WRITTEN INSTRUCTION: Rewrite the entries from the start through the line containing "Action: [x=145, y=347]" as a JSON list of strings, one string per line, with blank lines left out. Leave the pictures out of the answer.

** start RAW RECORDS **

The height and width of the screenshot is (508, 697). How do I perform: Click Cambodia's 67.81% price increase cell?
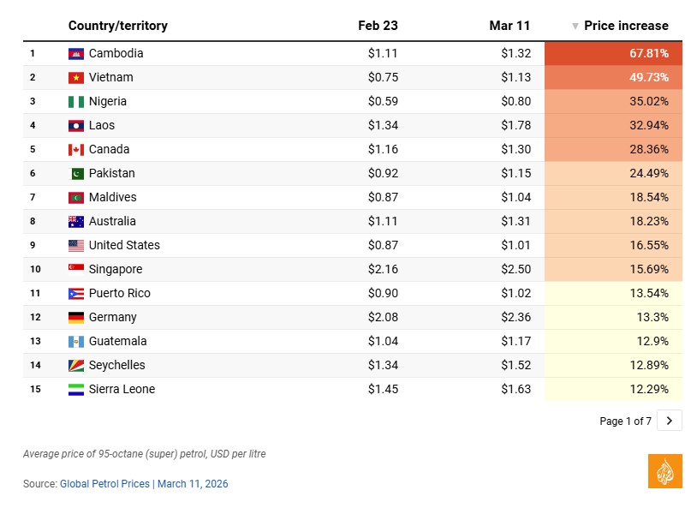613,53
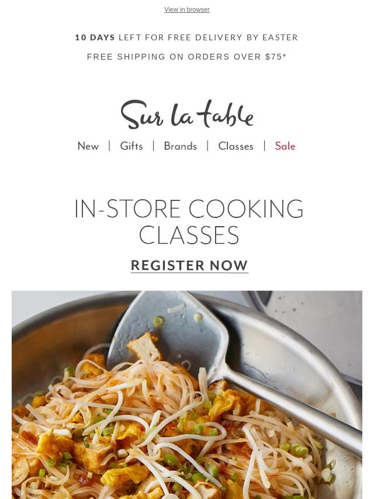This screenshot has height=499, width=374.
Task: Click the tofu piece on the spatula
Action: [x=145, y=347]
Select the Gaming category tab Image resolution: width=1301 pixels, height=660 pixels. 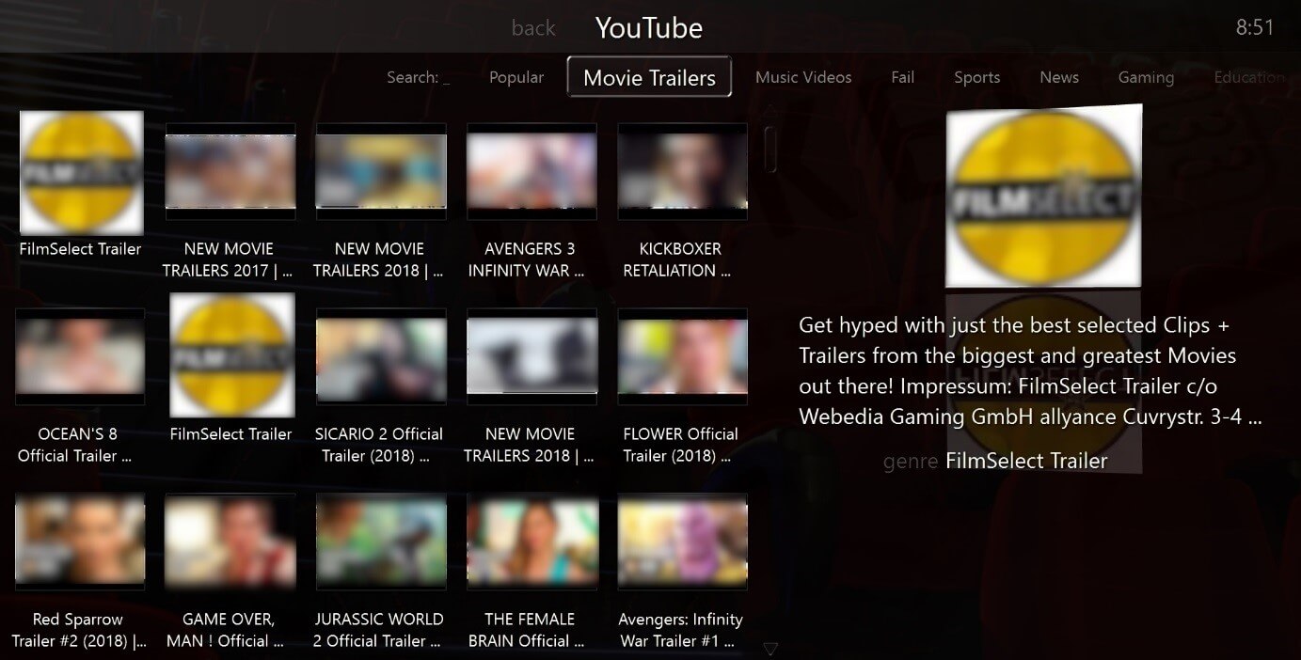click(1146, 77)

** end RAW RECORDS **

WRITTEN SOLUTION:
[
  "The height and width of the screenshot is (508, 697). How do I perform: Click Cambodia's 67.81% price increase cell?",
  "613,53",
  "This screenshot has height=499, width=374.",
  "Task: Click the tofu piece on the spatula",
  "Action: [x=145, y=347]"
]